と 2009/01/26 00:24 なんだか、キクリさんを思い出します。医師は国民から支持されていない、と無条件に前提化して、その原因は医師の傲慢さのせいであるという論調で堂々巡りをしていた人。やっぱり話が通じず、荒らし扱いになってしまったようですけど。

ゆんゆん探偵ゆんゆん探偵 2009/01/26 15:58 http://www.cp.cmc.osaka-u.ac.jp/~kikuchi/weblog/index.php?UID=1232850068#CID1232950350 そして江本氏は水伝が科学であると証明するための論文を提出した。さて、ちゃんとした再現実験の可能な内容の「科学的論文」になっているのか、お手並み拝見といったところですね。論文の内容が閲覧できるようになるのが楽しみです。

tittontitton 2009/01/26 17:08 NATROM さんへ
あなたは俺の疑似科学批判が間違っているということを多数決を使わずに示せたの?あなたは自分の方が多数だとばかりいってて、何も示せてなかったと思うけどね。示せたのなら要点をまとめたらいい。
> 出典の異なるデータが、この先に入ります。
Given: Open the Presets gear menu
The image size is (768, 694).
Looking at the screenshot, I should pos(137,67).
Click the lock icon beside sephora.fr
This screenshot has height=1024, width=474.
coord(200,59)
1問1答形式とかでね。そうすればあなただって何度も同じ事を言う必要がないから手間が省けるだろう。待ってるよ(笑

tittontitton 2009/01/26 17:15 もう一つ。反論者がいないから反論を考えるのは不要だという考え方がおかしい。誰もいなくても思索を深め正しい考えにたどり着くために、自分の中で常に自問自答しなければならない。今自分が考えている以外のものの見方はないのか?そちらの方がもしかしたら妥当ではないのか?とね。
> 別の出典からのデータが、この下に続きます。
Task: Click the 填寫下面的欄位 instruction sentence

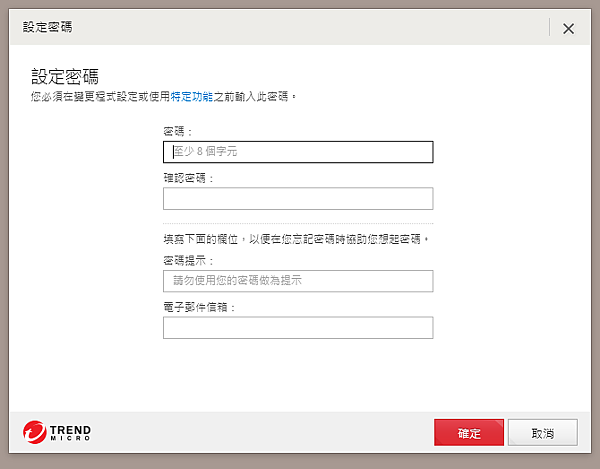Action: coord(297,239)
野生動物から反論が来ないからといって、人間の身勝手な考えの方が正しいということにはならない。人間は野生動物の立場でも考える必要がある。あなたの「不要だ」という言葉があなたの姿勢のすべてを表していると思うよ。あなたは正しい考えにたどり着こうとはしていない。単に今進んでいる方向の邪魔になるモノがあるか無いかだけを考えている。
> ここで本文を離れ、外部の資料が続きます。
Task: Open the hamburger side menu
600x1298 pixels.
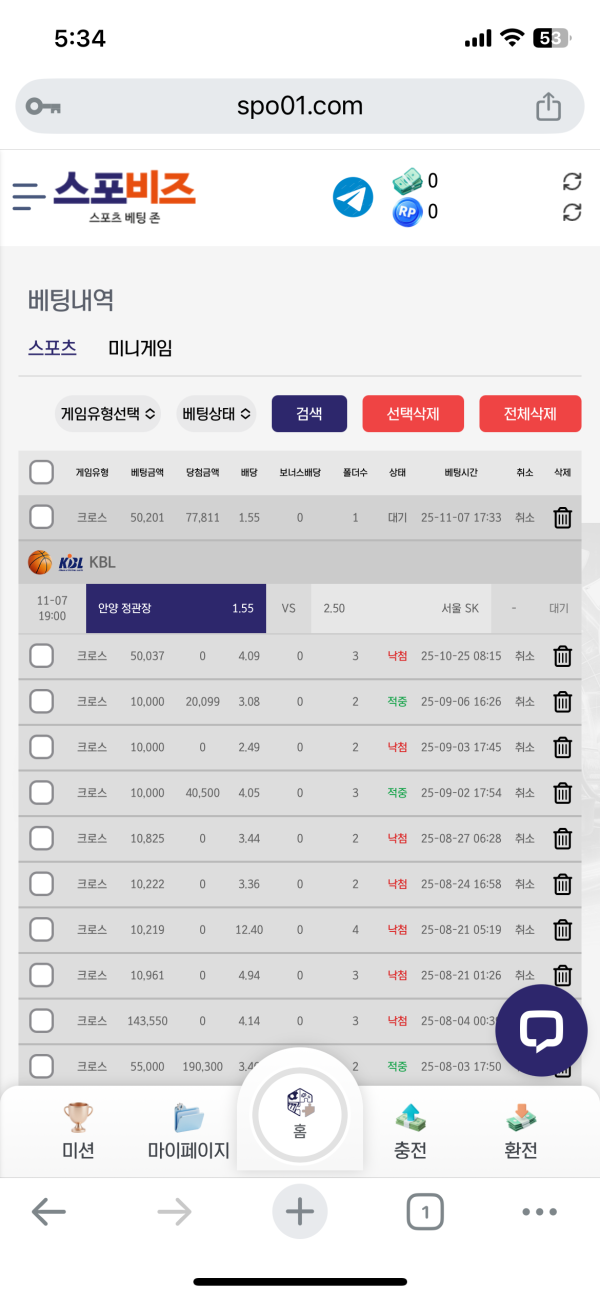Action: (28, 196)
NATROMNATROM 2009/01/26 18:05 tittonさんの疑似科学批判批判が間違っているということは既に何度も示しました。tittonさんが理解できたかどうかは別問題ですが。反論の必要性についてですが、なるほど、自問自答が有効なこともあるでしょう。でもコメント欄でやる必要はありません。さらに言うなら、考える時間だって有限なのだから、時間を費やす価値があるものを考えたいのです。tittonさんの主張にそれだけの価値があることは示されましたか?価値があると思う人はもしかしたらいるかもしれませんが、そういう人が考えるのは自由にやってください。「今進んでいる方向の邪魔になる主張」だとしても、それなりの根拠があれば、きちんと考えます。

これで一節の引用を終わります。